[Texte à lire]:
À quoi faut-il s'attendre?

Le choc de l’invasion russe en Ukraine a sérieusement impacté les cours des engrais, qui se sont envolés. Aujourd’hui, la situation est revenue à des niveaux nettement plus normaux. Faut-il craindre une nouvelle envolée à l’avenir? Réponse sur le terrain de la géopolitique avec Philippe Burny, chargé de cours à Gembloux Agro-Bio Tech et attaché scientifique au CRA-W.

Propos recueillis par Ronald Pirlot

Voici deux ans, la Russie envahissait éhontément l’Ukraine, donnant le coup d’envoi d’un drame humain doublé d’un fameux dérèglement des marchés agricoles internationaux. Pour l’agriculteur belge, cette guerre entraînait de facto une augmentation spectaculaire du prix des engrais, lequel atteignait des seuils jamais atteints.

Une envolé que Philippe Burny souhaite toutefois replacer dans son contexte. «Cela faisait déjà quelques années que le marché des engrais affichait une certaine volatilité» tempère-t-il. La raison? «Deux facteurs influent sur le prix: la demande et les coûts de production. Or, la demande ces dernières années s’est avérée forte, notamment de la part de pays émergeants tels que le Brésil, l’Inde ou encore les pays d’Asie du Sud-Est. Quant aux coûts de production des engrais, ils se sont avérés également très volatiles car ils sont essentiellement liés à l’énergie, et plus précisément au prix du gaz».

[Consignes de travail]:
1. Répondez aux questions suivantes sur le texte consacré au prix des engrais :
(a) Quel événement a fait s'envoler les cours des engrais ?
(b) Quels sont les deux facteurs qui influent sur le prix, selon Philippe Burny ?
(c) À quoi les coûts de production des engrais sont-ils essentiellement liés ?
2. Recopiez à l'identique le passage du texte consacré au prix des engrais, de « Le choc de l’invasion » à « seuils jamais atteints. ».
Les lignes ci-après ne sont pas requises.

[Bloc de données]:
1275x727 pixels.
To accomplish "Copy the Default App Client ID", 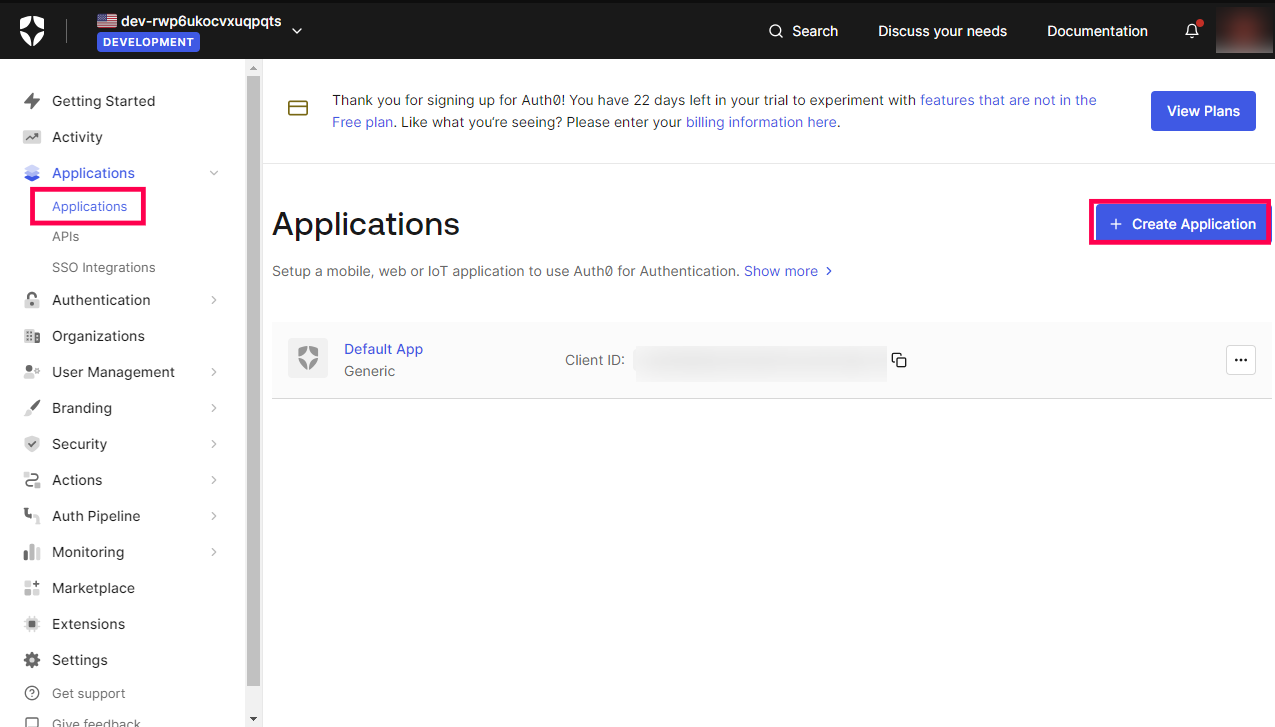I will pos(899,360).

[Solutions proposées]:
1.
(a) L'invasion russe en Ukraine.
(b) La demande et les coûts de production.
(c) À l'énergie, et plus précisément au prix du gaz.

2.
Le choc de l’invasion russe en Ukraine a sérieusement impacté les cours des engrais, qui se sont envolés. Aujourd’hui, la situation est revenue à des niveaux nettement plus normaux. Faut-il craindre une nouvelle envolée à l’avenir? Réponse sur le terrain de la géopolitique avec Philippe Burny, chargé de cours à Gembloux Agro-Bio Tech et attaché scientifique au CRA-W.

Propos recueillis par Ronald Pirlot

Voici deux ans, la Russie envahissait éhontément l’Ukraine, donnant le coup d’envoi d’un drame humain doublé d’un fameux dérèglement des marchés agricoles internationaux. Pour l’agriculteur belge, cette guerre entraînait de facto une augmentation spectaculaire du prix des engrais, lequel atteignait des seuils jamais atteints.